Operational Status

Current

  • Running normally.

Past Notifications

  • 2018-12-09 to 2018-12-10 An out of memory issue on the consortium login node prevented services such as SLURM and login. This was resolved via a reboot.

  • 2018-09-10 15:00 An issue with DRBD may be causing some issues. There will be background work to address this 9am-midday on 11th September, which should not affect the system, but will represent risk.

  • 2018-09-07 14:00 GPFS is up, but data centre work is continuing, and so the system is considered at risk.

  • 2018-09-07 10:30 GPFS failed, which took out running jobs.

  • 2018-09-07 09:00 Connectivity is up, but some issues with GPFS apparent.

  • 2018-09-05 13:00 Connectivity is down due to a water leak affecting networking externally to the system. Running jobs will continue, and new jobs will be taken from the queue and run – only login is affected. It is anticipated service will be restored by lunchtime Friday 7th September.

  • 2018-06-06-13:00 maintenace on consortium login node overrunning.

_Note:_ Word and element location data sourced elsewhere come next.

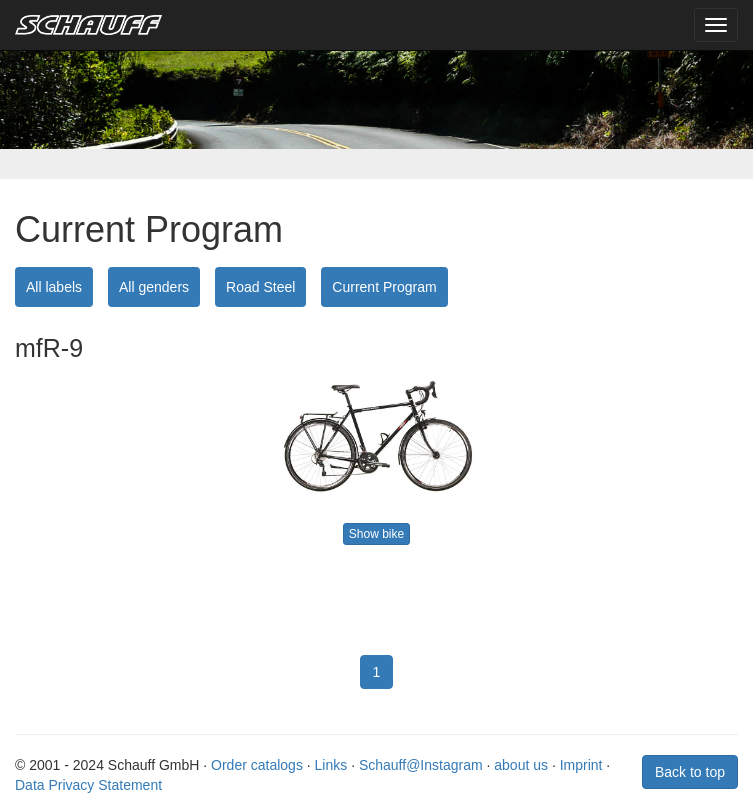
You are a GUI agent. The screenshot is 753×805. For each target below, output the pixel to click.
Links (331, 765)
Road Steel (260, 287)
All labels (54, 287)
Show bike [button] (376, 534)
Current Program (384, 287)
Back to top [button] (690, 772)
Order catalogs (257, 765)
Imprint (581, 765)
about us (521, 765)
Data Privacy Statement (88, 785)
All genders (154, 287)
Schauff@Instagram (421, 765)
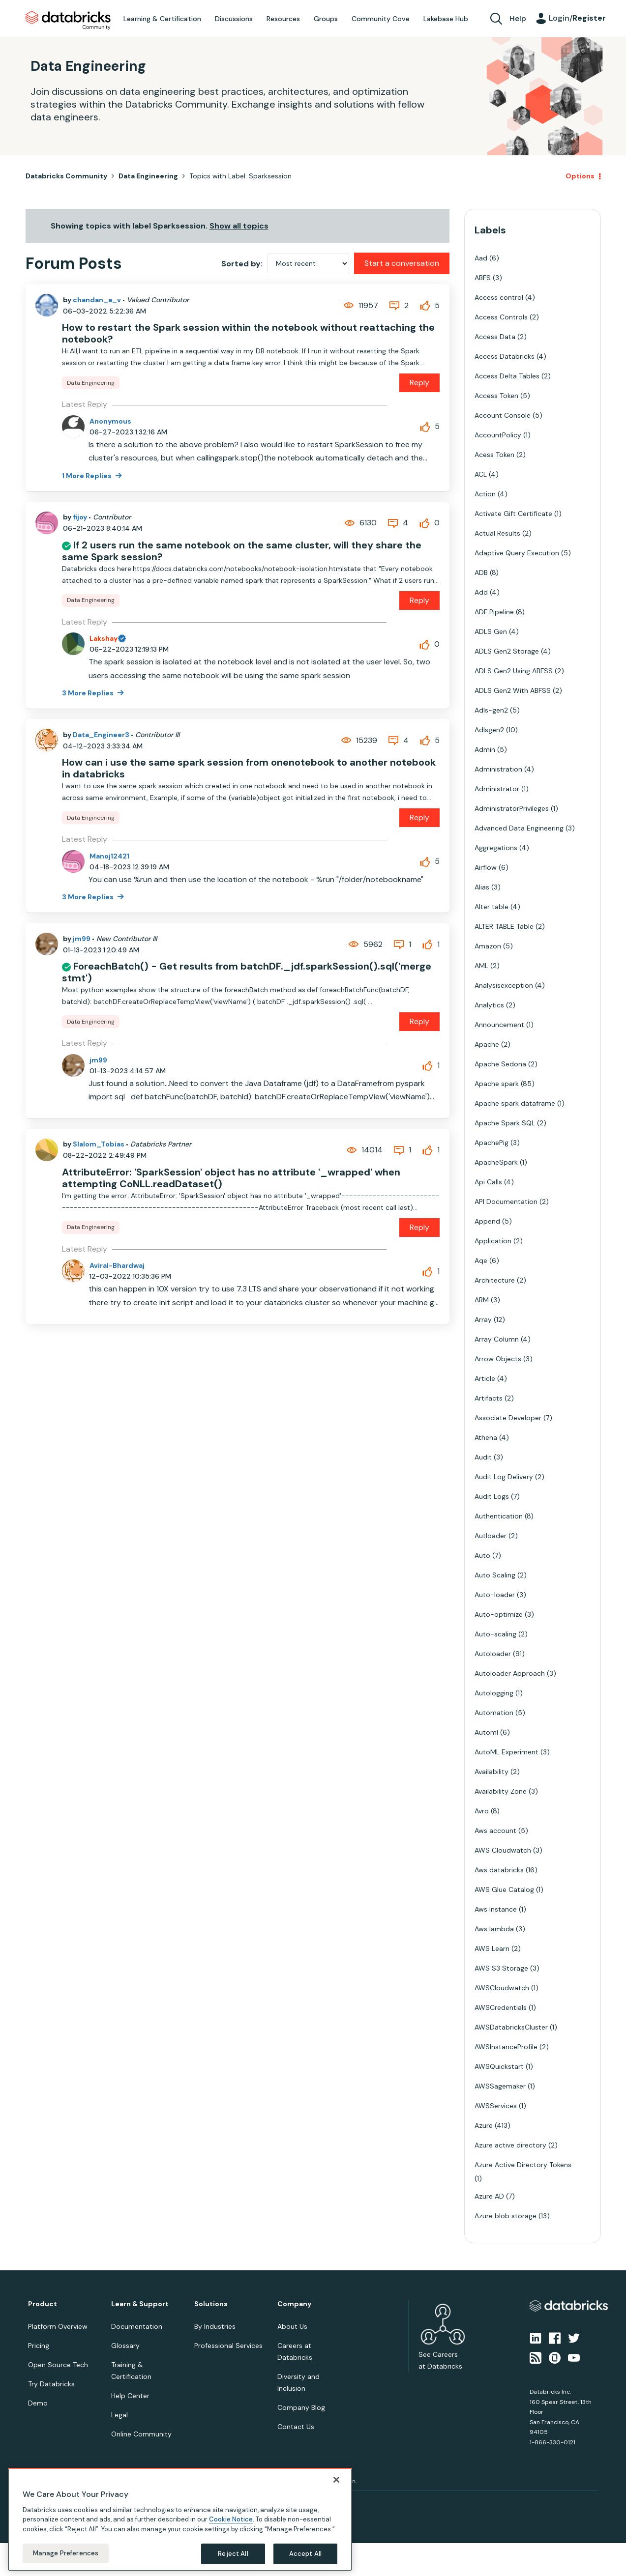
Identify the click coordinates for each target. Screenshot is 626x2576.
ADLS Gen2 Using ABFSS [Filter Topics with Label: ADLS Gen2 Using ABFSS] (514, 670)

  • 2018-06-06-09:00 maintenance started on login nodes

  • 2017-11-16 – Fully operational.

  • 2017-07-18-10:00 The system is up for logins and jobs, although HA is not fully operational whilst some things go on in the background.

  • 2017-07-17-15:35 The system is currently experiencing temporary issues which affect things like new logins and new job submissions. We do not believe that this will affect running jobs. We expect the system to be up by the close of business on 2017-07-17, or early on 2017-07-18.